▶ [Task description]: Give back the data below exactly, with every line kept the same.

========================================

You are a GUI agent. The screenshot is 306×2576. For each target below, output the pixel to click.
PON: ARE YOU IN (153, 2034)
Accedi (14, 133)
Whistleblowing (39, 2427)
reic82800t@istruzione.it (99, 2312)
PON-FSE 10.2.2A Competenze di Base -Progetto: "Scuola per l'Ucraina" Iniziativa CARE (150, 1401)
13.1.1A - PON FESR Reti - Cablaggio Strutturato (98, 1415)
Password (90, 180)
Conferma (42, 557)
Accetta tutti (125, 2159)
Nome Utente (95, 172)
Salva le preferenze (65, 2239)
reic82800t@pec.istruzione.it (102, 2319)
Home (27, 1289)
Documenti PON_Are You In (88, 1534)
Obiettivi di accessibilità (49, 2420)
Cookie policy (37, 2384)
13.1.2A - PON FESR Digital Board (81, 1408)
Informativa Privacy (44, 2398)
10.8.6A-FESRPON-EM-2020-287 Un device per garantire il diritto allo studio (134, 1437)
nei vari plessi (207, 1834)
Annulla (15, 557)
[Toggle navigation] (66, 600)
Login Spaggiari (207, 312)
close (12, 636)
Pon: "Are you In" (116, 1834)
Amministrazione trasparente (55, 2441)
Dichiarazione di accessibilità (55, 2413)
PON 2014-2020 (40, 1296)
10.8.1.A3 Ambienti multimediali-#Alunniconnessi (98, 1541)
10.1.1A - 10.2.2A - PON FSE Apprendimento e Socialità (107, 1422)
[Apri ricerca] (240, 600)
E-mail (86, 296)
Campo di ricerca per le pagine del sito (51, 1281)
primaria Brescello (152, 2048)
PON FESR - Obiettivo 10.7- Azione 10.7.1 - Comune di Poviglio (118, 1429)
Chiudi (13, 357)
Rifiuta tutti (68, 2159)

========================================

▶ [Result of the exercise]:
You are a GUI agent. The screenshot is 306×2576. For each target below, output the pixel to click.
PON: ARE YOU IN (153, 2034)
Accedi (14, 133)
Whistleblowing (39, 2427)
reic82800t@istruzione.it (99, 2312)
PON-FSE 10.2.2A Competenze di Base -Progetto: "Scuola per l'Ucraina" Iniziativa CARE (150, 1401)
13.1.1A - PON FESR Reti - Cablaggio Strutturato (98, 1415)
Password (90, 180)
Conferma (42, 557)
Accetta tutti (125, 2159)
Nome Utente (95, 172)
Salva le preferenze (65, 2239)
reic82800t@pec.istruzione.it (102, 2319)
Home (27, 1289)
Documenti PON_Are You In (88, 1534)
Obiettivi di accessibilità (49, 2420)
Cookie policy (37, 2384)
13.1.2A - PON FESR Digital Board (81, 1408)
Informativa Privacy (44, 2398)
10.8.6A-FESRPON-EM-2020-287 Un device per garantire il diritto allo studio (134, 1437)
nei vari plessi (207, 1834)
Annulla (15, 557)
[Toggle navigation] (66, 600)
Login Spaggiari (207, 312)
close (12, 636)
Pon: "Are you In" (116, 1834)
Amministrazione trasparente (55, 2441)
Dichiarazione di accessibilità (55, 2413)
PON 2014-2020 (40, 1296)
10.8.1.A3 Ambienti multimediali-#Alunniconnessi (98, 1541)
10.1.1A - 10.2.2A - PON FSE Apprendimento e Socialità (107, 1422)
[Apri ricerca] (240, 600)
E-mail (86, 296)
Campo di ricerca per le pagine del sito (51, 1281)
primaria Brescello (152, 2048)
PON FESR - Obiettivo 10.7- Azione 10.7.1 - Comune di Poviglio (118, 1429)
Chiudi (13, 357)
Rifiuta tutti (68, 2159)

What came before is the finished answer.